Now, I suddenly tell you that the chocolates can make you sick and you need to stop eating the chocolates immediately. Instead, you can only tap the box if you think about taking another chocolate until we know they are safe to eat. How do you feel? Frustrated? Angry? Hopeless?
This is kind of the same thing. Just like thought suppression, immediate behaviour modification for a lifetime habit doesn’t work, at least not without consequence.
So, What Can We Do?
I believe that the only personal habits that we can really practice to reduce our chances of catching Covid-19 are to maintain personal hygiene and practice mindfulness. Instead of shouting “face” at one another, we can all do our part by recognising our behaviours, showering regularly and remembering to wash our hands. Disorders like dermatillomania aren’t something that you can stop overnight, but by becoming more mindful of our actions, we have the power to limit how often we do them. Change won’t happen overnight, but with time, these habits can happen less. Stress is among the biggest contributors to anxiety disorders, and by shaming the people who suffer from them, we only encourage them to happen more.

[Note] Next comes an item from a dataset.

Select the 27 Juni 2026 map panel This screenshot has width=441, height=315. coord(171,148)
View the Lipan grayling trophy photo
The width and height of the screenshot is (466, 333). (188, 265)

If you’re concerned by someone’s behaviours, please don’t shout “face” at them. Instead, understand that perhaps they’re feeling anxious and confused and engage them in a fun activity. People are finding great and fun ways to take their minds off of the pandemic, why not encourage them to try some? Please don’t shame your friends with a mental health disorder, let’s work together in these trying times and support each other with a good dose of positivity!